* **Directive**:
Copy out all of the rows below, putting "Airbus" in place of every "Boeing" and leaving everything else the same.

┄┄┄┄┄┄

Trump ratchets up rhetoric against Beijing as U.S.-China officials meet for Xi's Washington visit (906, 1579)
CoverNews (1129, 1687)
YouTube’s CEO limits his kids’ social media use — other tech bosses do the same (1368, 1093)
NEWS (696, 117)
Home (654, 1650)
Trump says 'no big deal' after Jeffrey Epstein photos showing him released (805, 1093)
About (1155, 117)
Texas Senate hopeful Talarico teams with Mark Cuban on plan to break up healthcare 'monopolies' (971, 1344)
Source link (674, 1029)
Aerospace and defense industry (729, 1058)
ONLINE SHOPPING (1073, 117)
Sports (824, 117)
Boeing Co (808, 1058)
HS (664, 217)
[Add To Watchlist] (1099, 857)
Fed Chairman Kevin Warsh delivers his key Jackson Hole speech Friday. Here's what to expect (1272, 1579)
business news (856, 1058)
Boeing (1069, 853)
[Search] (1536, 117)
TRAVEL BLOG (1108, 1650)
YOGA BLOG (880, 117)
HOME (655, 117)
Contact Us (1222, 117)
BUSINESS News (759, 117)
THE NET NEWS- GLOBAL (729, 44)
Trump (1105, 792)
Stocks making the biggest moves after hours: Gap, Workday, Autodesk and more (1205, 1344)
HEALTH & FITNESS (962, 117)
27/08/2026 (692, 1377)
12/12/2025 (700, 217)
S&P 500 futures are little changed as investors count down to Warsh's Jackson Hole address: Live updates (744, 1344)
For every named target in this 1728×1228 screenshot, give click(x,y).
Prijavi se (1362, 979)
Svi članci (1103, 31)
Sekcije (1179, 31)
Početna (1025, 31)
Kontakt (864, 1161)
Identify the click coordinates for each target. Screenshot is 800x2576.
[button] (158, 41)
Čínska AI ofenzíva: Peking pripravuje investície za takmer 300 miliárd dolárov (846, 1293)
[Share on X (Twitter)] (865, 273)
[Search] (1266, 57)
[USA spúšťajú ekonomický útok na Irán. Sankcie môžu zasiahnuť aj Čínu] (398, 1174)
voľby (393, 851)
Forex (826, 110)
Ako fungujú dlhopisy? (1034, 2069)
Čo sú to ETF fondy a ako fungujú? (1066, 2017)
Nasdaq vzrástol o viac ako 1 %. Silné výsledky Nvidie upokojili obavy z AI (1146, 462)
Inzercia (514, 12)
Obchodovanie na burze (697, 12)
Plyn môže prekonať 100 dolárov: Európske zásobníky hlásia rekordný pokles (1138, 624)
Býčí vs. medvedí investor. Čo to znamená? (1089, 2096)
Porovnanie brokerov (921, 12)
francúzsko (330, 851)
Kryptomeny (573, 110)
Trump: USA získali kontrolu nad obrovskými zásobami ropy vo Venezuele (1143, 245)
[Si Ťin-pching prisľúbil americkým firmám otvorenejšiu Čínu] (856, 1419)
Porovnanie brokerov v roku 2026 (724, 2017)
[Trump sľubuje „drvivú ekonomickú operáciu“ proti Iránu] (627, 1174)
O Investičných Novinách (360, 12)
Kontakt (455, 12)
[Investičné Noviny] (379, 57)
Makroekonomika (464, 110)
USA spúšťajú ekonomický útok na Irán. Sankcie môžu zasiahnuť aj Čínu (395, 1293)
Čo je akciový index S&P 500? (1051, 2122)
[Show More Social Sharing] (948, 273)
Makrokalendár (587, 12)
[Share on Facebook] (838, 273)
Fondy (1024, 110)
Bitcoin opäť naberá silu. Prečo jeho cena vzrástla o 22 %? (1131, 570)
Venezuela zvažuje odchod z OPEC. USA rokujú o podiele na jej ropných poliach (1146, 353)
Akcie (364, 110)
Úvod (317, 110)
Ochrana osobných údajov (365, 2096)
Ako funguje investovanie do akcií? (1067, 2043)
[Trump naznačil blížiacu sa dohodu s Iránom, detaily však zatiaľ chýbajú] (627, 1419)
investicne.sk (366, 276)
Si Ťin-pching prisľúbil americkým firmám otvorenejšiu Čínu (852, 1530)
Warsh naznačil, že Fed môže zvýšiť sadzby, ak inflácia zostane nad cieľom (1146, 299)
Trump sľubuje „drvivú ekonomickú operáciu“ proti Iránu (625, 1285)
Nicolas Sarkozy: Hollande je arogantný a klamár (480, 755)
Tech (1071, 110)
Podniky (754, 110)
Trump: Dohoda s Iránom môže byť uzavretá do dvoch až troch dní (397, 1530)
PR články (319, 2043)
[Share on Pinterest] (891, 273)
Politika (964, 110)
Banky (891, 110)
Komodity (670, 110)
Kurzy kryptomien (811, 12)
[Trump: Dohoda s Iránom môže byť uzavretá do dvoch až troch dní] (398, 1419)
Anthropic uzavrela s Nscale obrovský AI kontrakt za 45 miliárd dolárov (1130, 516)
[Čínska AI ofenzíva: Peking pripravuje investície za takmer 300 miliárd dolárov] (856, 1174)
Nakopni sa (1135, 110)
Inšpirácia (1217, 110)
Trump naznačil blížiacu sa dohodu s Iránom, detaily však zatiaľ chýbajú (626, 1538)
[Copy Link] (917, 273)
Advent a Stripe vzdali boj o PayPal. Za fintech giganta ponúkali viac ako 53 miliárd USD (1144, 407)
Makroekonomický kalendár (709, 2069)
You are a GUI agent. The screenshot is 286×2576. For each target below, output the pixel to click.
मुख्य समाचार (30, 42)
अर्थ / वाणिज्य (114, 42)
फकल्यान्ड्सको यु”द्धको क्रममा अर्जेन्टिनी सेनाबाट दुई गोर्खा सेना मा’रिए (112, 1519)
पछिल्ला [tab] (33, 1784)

┄┄┄┄┄┄

* **Reply to the task**:
Trump ratchets up rhetoric against Beijing as U.S.-China officials meet for Xi's Washington visit (906, 1579)
CoverNews (1129, 1687)
YouTube’s CEO limits his kids’ social media use — other tech bosses do the same (1368, 1093)
NEWS (696, 117)
Home (654, 1650)
Trump says 'no big deal' after Jeffrey Epstein photos showing him released (805, 1093)
About (1155, 117)
Texas Senate hopeful Talarico teams with Mark Cuban on plan to break up healthcare 'monopolies' (971, 1344)
Source link (674, 1029)
Aerospace and defense industry (729, 1058)
ONLINE SHOPPING (1073, 117)
Sports (824, 117)
Airbus Co (808, 1058)
HS (664, 217)
[Add To Watchlist] (1099, 857)
Fed Chairman Kevin Warsh delivers his key Jackson Hole speech Friday. Here's what to expect (1272, 1579)
business news (856, 1058)
Airbus (1069, 853)
[Search] (1536, 117)
TRAVEL BLOG (1108, 1650)
YOGA BLOG (880, 117)
HOME (655, 117)
Contact Us (1222, 117)
BUSINESS News (759, 117)
THE NET NEWS- GLOBAL (729, 44)
Trump (1105, 792)
Stocks making the biggest moves after hours: Gap, Workday, Autodesk and more (1205, 1344)
HEALTH & FITNESS (962, 117)
27/08/2026 (692, 1377)
12/12/2025 (700, 217)
S&P 500 futures are little changed as investors count down to Warsh's Jackson Hole address: Live updates (744, 1344)
For every named target in this 1728×1228 screenshot, give click(x,y).
Prijavi se (1362, 979)
Svi članci (1103, 31)
Sekcije (1179, 31)
Početna (1025, 31)
Kontakt (864, 1161)
Identify the click coordinates for each target. Screenshot is 800x2576.
[button] (158, 41)
Čínska AI ofenzíva: Peking pripravuje investície za takmer 300 miliárd dolárov (846, 1293)
[Share on X (Twitter)] (865, 273)
[Search] (1266, 57)
[USA spúšťajú ekonomický útok na Irán. Sankcie môžu zasiahnuť aj Čínu] (398, 1174)
voľby (393, 851)
Forex (826, 110)
Ako fungujú dlhopisy? (1034, 2069)
Čo sú to ETF fondy a ako fungujú? (1066, 2017)
Nasdaq vzrástol o viac ako 1 %. Silné výsledky Nvidie upokojili obavy z AI (1146, 462)
Inzercia (514, 12)
Obchodovanie na burze (697, 12)
Plyn môže prekonať 100 dolárov: Európske zásobníky hlásia rekordný pokles (1138, 624)
Býčí vs. medvedí investor. Čo to znamená? (1089, 2096)
Porovnanie brokerov (921, 12)
francúzsko (330, 851)
Kryptomeny (573, 110)
Trump: USA získali kontrolu nad obrovskými zásobami ropy vo Venezuele (1143, 245)
[Si Ťin-pching prisľúbil americkým firmám otvorenejšiu Čínu] (856, 1419)
Porovnanie brokerov v roku 2026 (724, 2017)
[Trump sľubuje „drvivú ekonomickú operáciu“ proti Iránu] (627, 1174)
O Investičných Novinách (360, 12)
Kontakt (455, 12)
[Investičné Noviny] (379, 57)
Makroekonomika (464, 110)
USA spúšťajú ekonomický útok na Irán. Sankcie môžu zasiahnuť aj Čínu (395, 1293)
Čo je akciový index S&P 500? (1051, 2122)
[Show More Social Sharing] (948, 273)
Makrokalendár (587, 12)
[Share on Facebook] (838, 273)
Fondy (1024, 110)
Bitcoin opäť naberá silu. Prečo jeho cena vzrástla o 22 %? (1131, 570)
Venezuela zvažuje odchod z OPEC. USA rokujú o podiele na jej ropných poliach (1146, 353)
Akcie (364, 110)
Úvod (317, 110)
Ochrana osobných údajov (365, 2096)
Ako funguje investovanie do akcií? (1067, 2043)
[Trump naznačil blížiacu sa dohodu s Iránom, detaily však zatiaľ chýbajú] (627, 1419)
investicne.sk (366, 276)
Si Ťin-pching prisľúbil americkým firmám otvorenejšiu Čínu (852, 1530)
Warsh naznačil, že Fed môže zvýšiť sadzby, ak inflácia zostane nad cieľom (1146, 299)
Trump sľubuje „drvivú ekonomickú operáciu“ proti Iránu (625, 1285)
Nicolas Sarkozy: Hollande je arogantný a klamár (480, 755)
Tech (1071, 110)
Podniky (754, 110)
Trump: Dohoda s Iránom môže byť uzavretá do dvoch až troch dní (397, 1530)
PR články (319, 2043)
[Share on Pinterest] (891, 273)
Politika (964, 110)
Banky (891, 110)
Komodity (670, 110)
Kurzy kryptomien (811, 12)
[Trump: Dohoda s Iránom môže byť uzavretá do dvoch až troch dní] (398, 1419)
Anthropic uzavrela s Nscale obrovský AI kontrakt za 45 miliárd dolárov (1130, 516)
[Čínska AI ofenzíva: Peking pripravuje investície za takmer 300 miliárd dolárov] (856, 1174)
Nakopni sa (1135, 110)
Inšpirácia (1217, 110)
Trump naznačil blížiacu sa dohodu s Iránom, detaily však zatiaľ chýbajú (626, 1538)
[Copy Link] (917, 273)
Advent a Stripe vzdali boj o PayPal. Za fintech giganta ponúkali viac ako 53 miliárd USD (1144, 407)
Makroekonomický kalendár (709, 2069)
You are a GUI agent. The screenshot is 286×2576. For each target below, output the pixel to click.
मुख्य समाचार (30, 42)
अर्थ / वाणिज्य (114, 42)
फकल्यान्ड्सको यु”द्धको क्रममा अर्जेन्टिनी सेनाबाट दुई गोर्खा सेना मा’रिए (112, 1519)
पछिल्ला [tab] (33, 1784)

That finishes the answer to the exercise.